Stuff no one likes to talk about...

I’ve been meaning to write this blog post for a while, maybe since sophomore fall, and not really had the courage to do it or the time to think about what I wanted to say. When I was a freshman, I wrote two posts about the difficulty of adjusting to MIT called How to Fail. Since then, I’ve stayed more or less quiet about the other academic struggles I’ve faced–sometimes just because there wasn’t time to write about them.

I think being happy or sad is sort of like being full or hungry. When I’m really full, sometimes I think I won’t ever eat again for three days (which is obviously not true) and I just don’t even really remember what it feels like to be hungry. When I’m ravenously hungry, I feel like I could eat everything (also not true) and I just can’t even think back to the feeling of fullness. Now that I’m (fortunately!) doing a lot better, I remember only the vague impressions of being horribly, horribly sad. For this blog post, I had to refer a lot to the private tumblr blog I kept where I vented those feelings, to even remember what that was like.

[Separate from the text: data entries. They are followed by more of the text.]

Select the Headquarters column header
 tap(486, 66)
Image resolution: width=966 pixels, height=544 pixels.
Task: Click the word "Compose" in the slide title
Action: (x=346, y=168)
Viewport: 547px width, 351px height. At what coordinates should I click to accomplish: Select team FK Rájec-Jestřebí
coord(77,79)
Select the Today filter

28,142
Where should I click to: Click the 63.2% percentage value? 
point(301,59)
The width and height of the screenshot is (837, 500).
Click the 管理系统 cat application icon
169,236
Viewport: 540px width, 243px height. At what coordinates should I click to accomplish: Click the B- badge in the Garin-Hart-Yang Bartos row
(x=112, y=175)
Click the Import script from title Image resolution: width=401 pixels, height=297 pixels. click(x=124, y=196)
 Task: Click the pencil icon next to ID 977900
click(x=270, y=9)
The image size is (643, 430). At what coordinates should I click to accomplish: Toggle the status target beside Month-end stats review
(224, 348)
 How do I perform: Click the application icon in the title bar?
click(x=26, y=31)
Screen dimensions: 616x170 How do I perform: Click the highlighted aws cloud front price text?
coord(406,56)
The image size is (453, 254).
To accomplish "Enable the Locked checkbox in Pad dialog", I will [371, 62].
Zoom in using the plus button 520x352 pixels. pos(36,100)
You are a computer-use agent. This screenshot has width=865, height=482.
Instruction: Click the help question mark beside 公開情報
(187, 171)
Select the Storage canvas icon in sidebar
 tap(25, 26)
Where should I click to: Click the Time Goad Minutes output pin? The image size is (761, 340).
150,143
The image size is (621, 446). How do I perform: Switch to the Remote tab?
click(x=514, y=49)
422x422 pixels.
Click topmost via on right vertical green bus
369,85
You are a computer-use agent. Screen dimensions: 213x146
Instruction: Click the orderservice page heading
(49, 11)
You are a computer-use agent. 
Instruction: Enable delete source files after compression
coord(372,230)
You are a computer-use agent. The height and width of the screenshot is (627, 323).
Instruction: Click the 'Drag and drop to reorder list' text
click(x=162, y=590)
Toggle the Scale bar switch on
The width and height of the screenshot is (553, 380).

Sometime in early November, I found myself in the waiting room at MIT Mental Health services. I realized, awkwardly, that I recognized another undergrad sitting there, and I proceeded to avoid eye contact and look at my shoes. I was thinking that I was glad that I wasn’t alone, and then wondering whether or not that was a selfish thing to think.

A nice receptionist at the desk gave me some forms to fill out, so I busied myself with those. Another person came out later and collected my forms, glanced at them, and asked me to follow her to a room. She became the therapist I saw regularly for the rest of the semester, and into IAP.

Externally, unless you had seen me sitting there fidgeting in the waiting room, I don’t think anyone would have thought much was wrong. I had just spent the summer visiting China, UROP-ing for Mediated Matter with two weeks at Google in California, and successfully beginning well construction for my project in Ethiopia. When back on campus, I continued to be involved in many activities in the MIT community, including Chinese Students’ Club, the Ethiopian-Eritrean Students’ Association, and my sorority, Delta Phi Epsilon. I was still UROP-ing with Mediated Matter, still blogging, and even working on the Pi Day video. And while I was doing these things, I really was fairly happy, at MIT doing stuff I enjoyed.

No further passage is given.